● **EXERCISE**: Pictures stay out of the copy. Transcribe exactly the lines from the line with "Task: Toggle the Mesh display" through the final line of the records.

▬▬▬▬▬▬▬▬▬▬

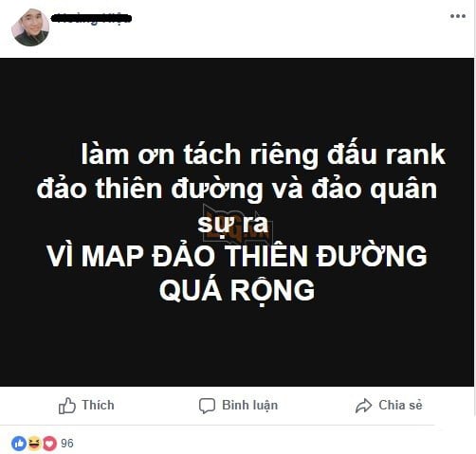The width and height of the screenshot is (476, 454).
Task: Click the watermark logo in image center
Action: click(x=237, y=223)
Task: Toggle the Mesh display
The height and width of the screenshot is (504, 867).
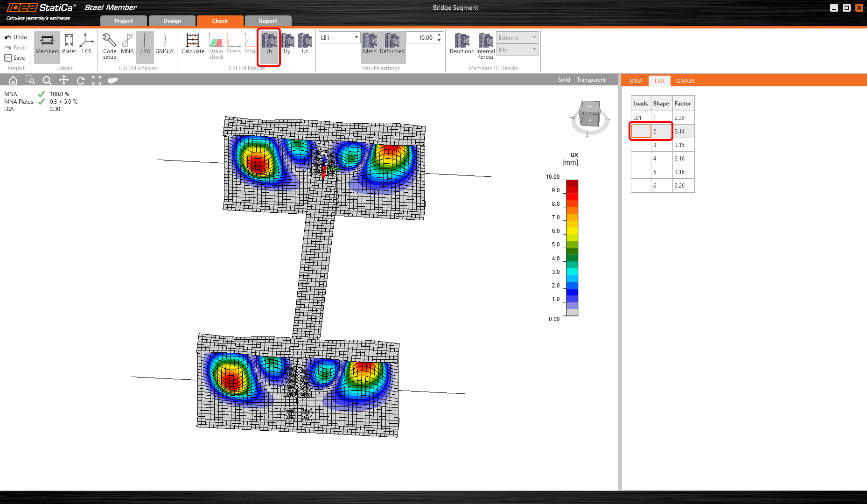Action: point(370,44)
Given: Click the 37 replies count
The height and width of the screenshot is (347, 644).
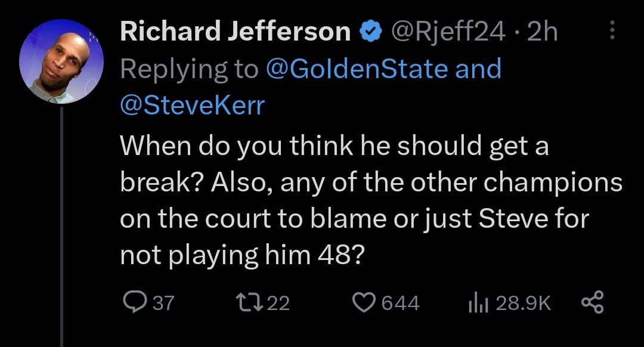Looking at the screenshot, I should pyautogui.click(x=163, y=303).
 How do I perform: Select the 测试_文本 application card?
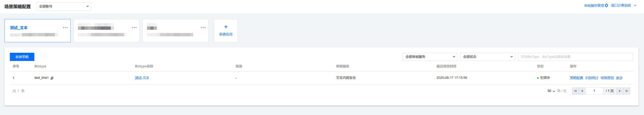tap(38, 31)
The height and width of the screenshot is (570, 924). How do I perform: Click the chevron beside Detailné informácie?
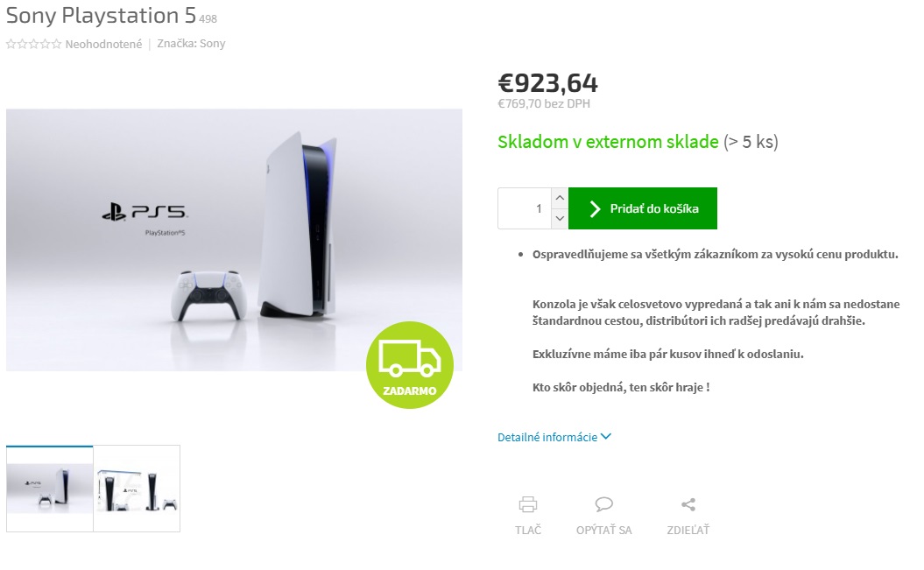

▬▬▬▬▬▬▬▬▬▬

● **WRITTEN RESPONSE**:
Task: Toggle the Mesh display
The height and width of the screenshot is (504, 867).
Action: point(370,44)
Given: Click the 37 replies count
The height and width of the screenshot is (347, 644).
Looking at the screenshot, I should pyautogui.click(x=163, y=303).
 How do I perform: Select the 测试_文本 application card?
tap(38, 31)
The height and width of the screenshot is (570, 924). How do I perform: Click the chevron beside Detailné informácie?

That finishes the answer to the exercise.